The new perk will allow Starbucks employees to gift the tuition coverage — a collaboration with Arizona State University that is made up of scholarships from ASU, financial aid and reimbursements from Starbucks — a single time to a spouse or child.

Even if many Starbucks military employees are not using the tuition perk for their own education, veterans or reservists can now receive the benefit for themselves and for one other family member. For instance, employees who don’t have a degree and want to save their G.I. Bill benefits for a master’s program could use the Starbucks tuition benefit for their undergraduate years and cover a family member’s college costs at ASU as well.

The announcement comes as other companies extend more benefits to employees’ family members. Last week, Amazon said its employees would be able to share their unused paid parental leave with a spouse or partner who does not receive a similar benefit themselves. (Amazon founder Jeffrey P. Bezos also owns The Washington Post.)

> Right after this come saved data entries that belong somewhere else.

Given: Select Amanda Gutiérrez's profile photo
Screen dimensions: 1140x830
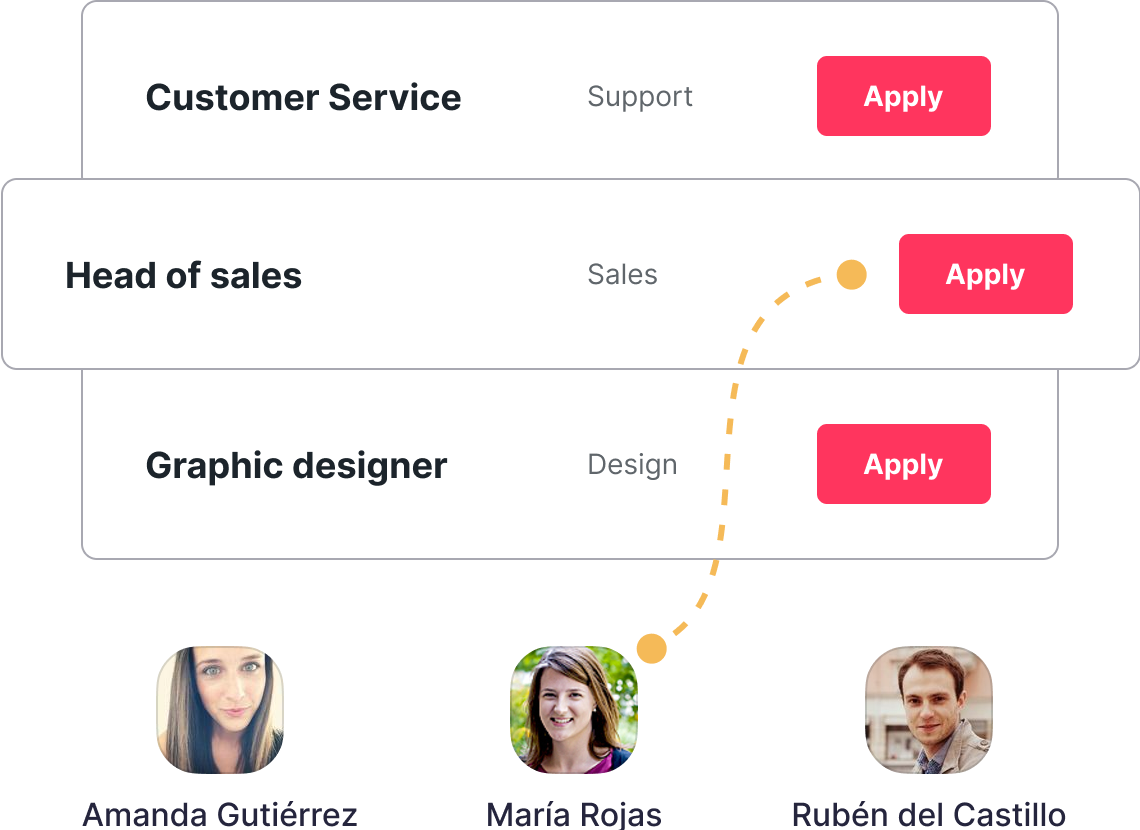Looking at the screenshot, I should pyautogui.click(x=220, y=709).

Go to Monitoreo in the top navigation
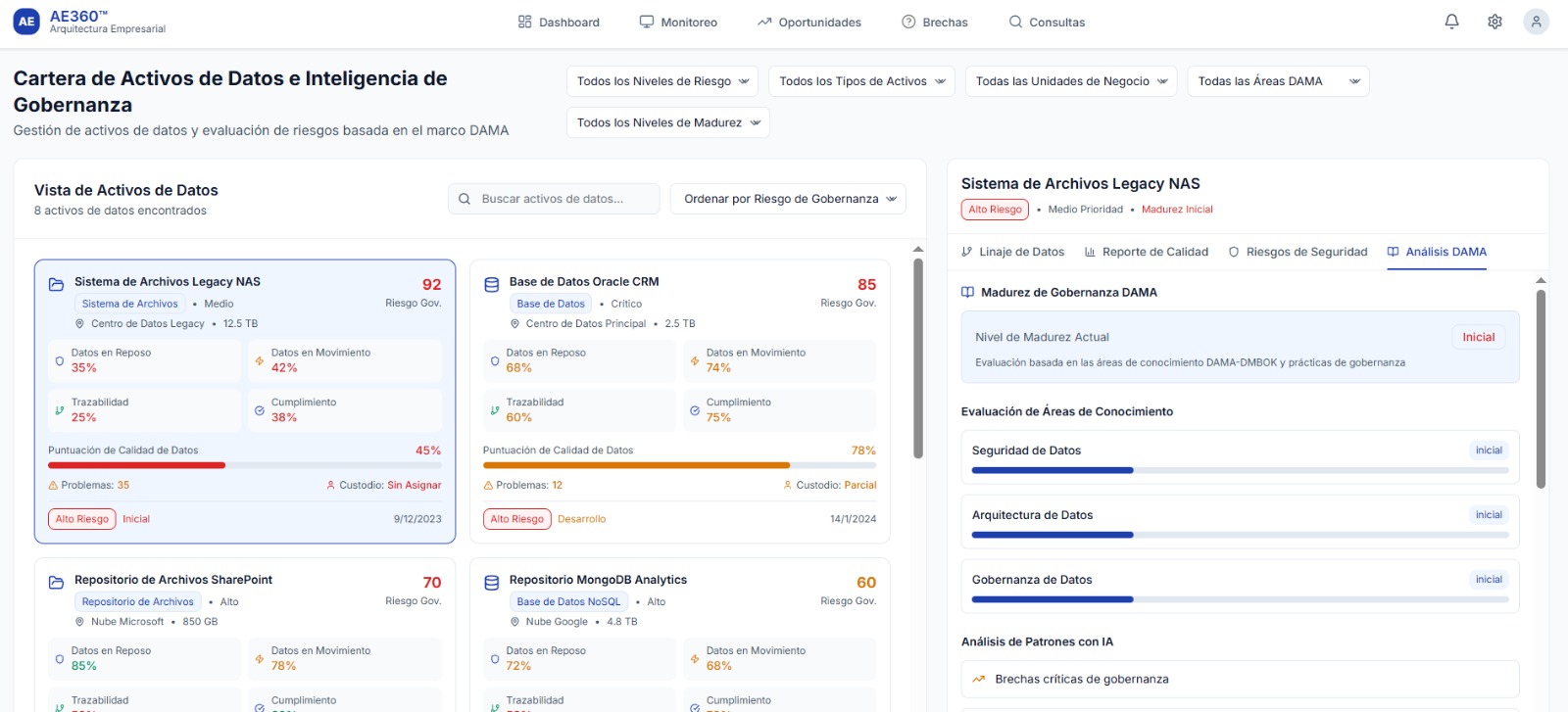(x=678, y=22)
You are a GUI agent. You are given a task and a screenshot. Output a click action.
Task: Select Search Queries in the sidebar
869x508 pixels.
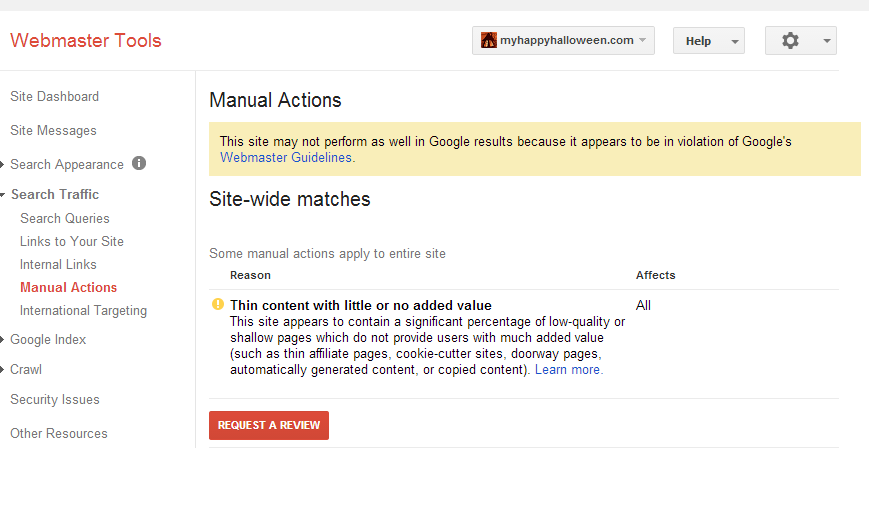point(65,218)
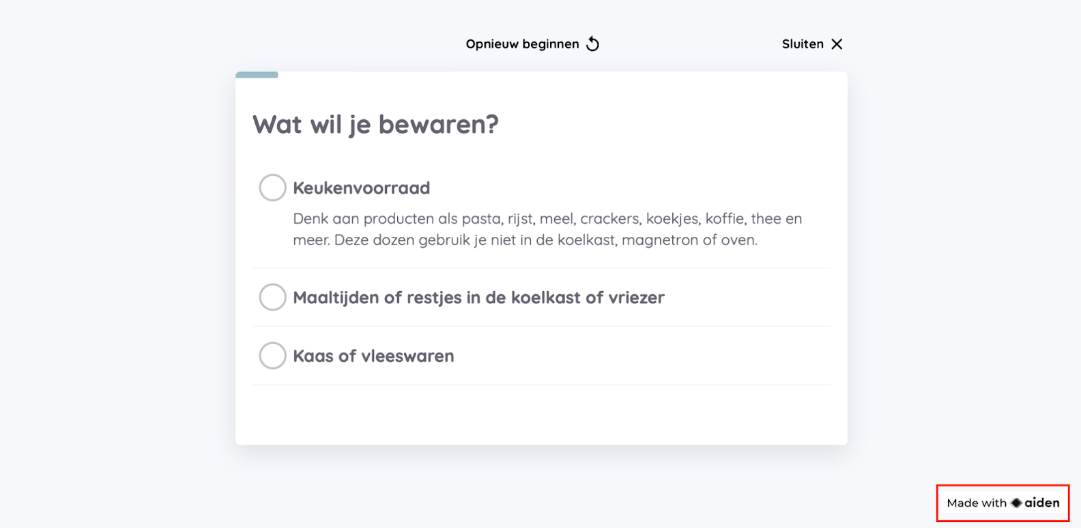Select the Maaltijden of restjes radio circle

pos(272,297)
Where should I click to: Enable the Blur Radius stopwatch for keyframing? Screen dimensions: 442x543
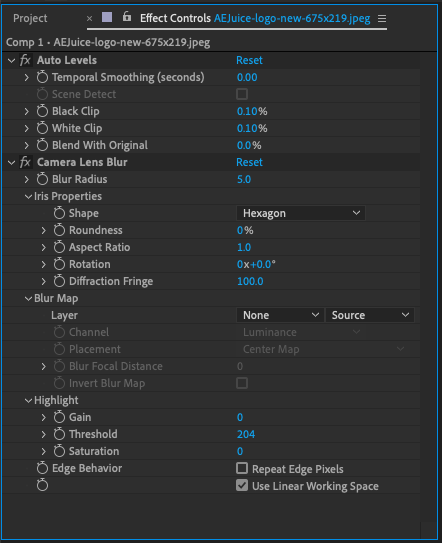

“I think that there is a broadening consciousness from employers to say … that we need to look creatively at what the most relevant offerings are,” Gemperle said. “At Starbucks, quite simply, we spend a lot of time talking about both employees’ personal and professional aspirations.”

The extended tuition perk was just one piece of veteran-related news from the coffee company. As part of the announcement, Starbucks also said it is beginning a program to pay active duty and military reservists for up to 80 hours of service each year, a benefit many companies already offer. It announced plans to grow its number of “military family stores” – outposts near military bases managed by veterans with a special focus on military issues.

Starbucks also provided an update on its commitment, made in November 2013, to hire 10,000 veterans and military spouses over the next five years. Two years later, the company reported it has hired more than 5,500 veterans and military spouses. More than 95 percent of those hired are in retail jobs, such as barista and district manager positions; many of the others work in supply-chain management or in the company’s roasting plants.

Starbucks is just one of many companies that have made commitments to fill its ranks with veterans in recent years. In May, Comcast NBCUniversal said it would hire 10,000 reservists, veterans and their spouses or domestic partners between 2015 and 2017. In 2013, Wal-Mart said it would guarantee a job offer to any eligible veteran who was honorably discharged from active duty, and it now projects it will hire 250,000 veterans by 2020. Accenture, Bank of America and AT&T have all made veteran-hiring pledges.

Meanwhile, the 100,000 Jobs Mission, a coalition of corporations that has grown from 11 to more than 200 companies, has been so successful that it recently changed its name to the Veteran Jobs Mission and is now committed to hiring 1 million veterans.

Such efforts may be one reason the job outlook for veterans has improved notably. According to the most recent jobs numbers announced by the Bureau of Labor Statistics on Friday, unemployment for all veterans reached a seven-year low, falling to 3.9 percent in October from 4.5 percent last year and 6.9 percent two years ago. The jobless rate overall was essentially unchanged, at 5 percent.